ECLI:NL:RBROT:2018:3734

Rechtbank Rotterdam

Datum uitspraak
6 maart 2018
Publicatiedatum
14 mei 2018
Zaaknummer
TUL 10/650147-15
Instantie
Rechtbank Rotterdam
Type
Uitspraak
Rechtsgebied
Strafrecht
Procedures
  • Eerste aanleg - meervoudig
Vindplaatsen
  • Rechtspraak.nl
AI samenvatting door LexboostAutomatisch gegenereerd

Afwijzing vordering tot tenuitvoerlegging van voorwaardelijke straf in jeugdstrafzaak

In deze jeugdstrafzaak heeft de rechtbank Rotterdam op 6 maart 2018 uitspraak gedaan over de vordering tot tenuitvoerlegging van een voorwaardelijke straf opgelegd aan de veroordeelde. De vordering was ingediend door de officier van justitie op 15 oktober 2017, na een eerdere veroordeling op 10 maart 2016, waarbij de veroordeelde een gevangenisstraf van 240 dagen was opgelegd, waarvan 72 dagen voorwaardelijk. De bijzondere voorwaarden omvatten een meldplicht bij Reclassering Nederland en een contactverbod met het slachtoffer. Tijdens de zitting werd de vordering behandeld met gesloten deuren, waarbij de officier van justitie, de veroordeelde en zijn raadsvrouw aanwezig waren.

De rechtbank heeft vastgesteld dat de veroordeelde zich in grote lijnen aan de opgelegde voorwaarden heeft gehouden, ondanks dat hij niet altijd heeft meegewerkt aan de meldplicht. De reclassering had in rapporten aangegeven dat de veroordeelde onvoldoende had meegewerkt aan het toezicht, maar de rechtbank oordeelde dat er geen voldoende bewijs was dat de bijzondere voorwaarden niet waren nageleefd. De rechtbank concludeerde dat de vordering tot tenuitvoerlegging niet kon worden toegewezen, omdat de veroordeelde zich aan het contactverbod had gehouden en er geen nieuwe strafbare feiten waren gepleegd. De rechtbank heeft de vordering tot tenuitvoerlegging afgewezen, waardoor de voorwaarden van de eerdere veroordeling van kracht blijven.

Uitspraak

Rechtbank Rotterdam
Team Jeugd
Parketnummer TUL: 10/650147-15
Datum beslissing: 6 maart 2018
Beslissing van meervoudige kamer voor strafzaken van de rechtbank Rotterdam in de zaak tegen de veroordeelde,

[naam veroordeelde] ,

geboren te [geboorteplaats veroordeelde] op [geboortedatum veroordeelde] ,
ingeschreven in de basisregistratie personen op het adres:
[adres veroordeelde] , [woonplaats veroordeelde] ,
raadsvrouw mr. K. Blonk, advocaat te Rotterdam.

· · · · · · ·

Opdrachten:
- 1) Welke gevangenisstraf kreeg de veroordeelde op 10 maart 2016 volgens de rechtbankuitspraak?
- 2) Zet de rechtbankuitspraak voort vanaf het punt waar de tekst ophoudt.

· · · · · · ·

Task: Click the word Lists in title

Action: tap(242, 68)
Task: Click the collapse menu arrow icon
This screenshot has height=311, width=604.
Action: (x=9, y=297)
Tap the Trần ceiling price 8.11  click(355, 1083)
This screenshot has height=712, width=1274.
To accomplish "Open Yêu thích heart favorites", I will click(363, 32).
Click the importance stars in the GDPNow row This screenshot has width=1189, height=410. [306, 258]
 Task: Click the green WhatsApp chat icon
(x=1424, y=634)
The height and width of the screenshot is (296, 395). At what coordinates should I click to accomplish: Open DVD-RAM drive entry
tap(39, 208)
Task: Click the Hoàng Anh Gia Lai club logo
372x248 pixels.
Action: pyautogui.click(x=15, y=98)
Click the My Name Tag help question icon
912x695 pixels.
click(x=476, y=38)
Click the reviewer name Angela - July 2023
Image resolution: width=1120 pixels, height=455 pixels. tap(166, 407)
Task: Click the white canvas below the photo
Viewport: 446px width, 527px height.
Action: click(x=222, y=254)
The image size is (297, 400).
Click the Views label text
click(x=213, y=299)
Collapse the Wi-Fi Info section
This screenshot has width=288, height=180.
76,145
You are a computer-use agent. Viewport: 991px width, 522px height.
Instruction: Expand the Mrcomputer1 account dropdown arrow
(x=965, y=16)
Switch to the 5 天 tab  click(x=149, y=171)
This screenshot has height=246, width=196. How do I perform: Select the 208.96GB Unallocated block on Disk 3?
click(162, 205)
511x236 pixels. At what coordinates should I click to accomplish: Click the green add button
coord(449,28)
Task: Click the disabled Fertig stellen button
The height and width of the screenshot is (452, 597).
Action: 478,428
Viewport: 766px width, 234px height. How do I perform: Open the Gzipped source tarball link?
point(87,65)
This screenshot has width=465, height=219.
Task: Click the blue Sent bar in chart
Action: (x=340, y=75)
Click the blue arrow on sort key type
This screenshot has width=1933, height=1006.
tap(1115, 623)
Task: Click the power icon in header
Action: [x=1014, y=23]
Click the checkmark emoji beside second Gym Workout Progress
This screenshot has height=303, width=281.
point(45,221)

· · · · · · ·

Antwoorden:
- 1) Een gevangenisstraf van 240 dagen, waarvan 72 dagen voorwaardelijk.

- 2)
Vordering

Op 15 oktober 2017 heeft de officier van justitie een vordering ingediend tot tenuitvoerlegging van het bij vonnis van de meervoudige kamer voor strafzaken van de rechtbank Rotterdam van 10 maart 2016 aan de veroordeelde in voorwaardelijke vorm opgelegde strafdeel.
Bij de vordering is overgelegd het rapport gedateerd 30 augustus 2017 van Reclassering Nederland. Dit rapport is op 27 februari 2018 aangevuld met een voortgangsverslag.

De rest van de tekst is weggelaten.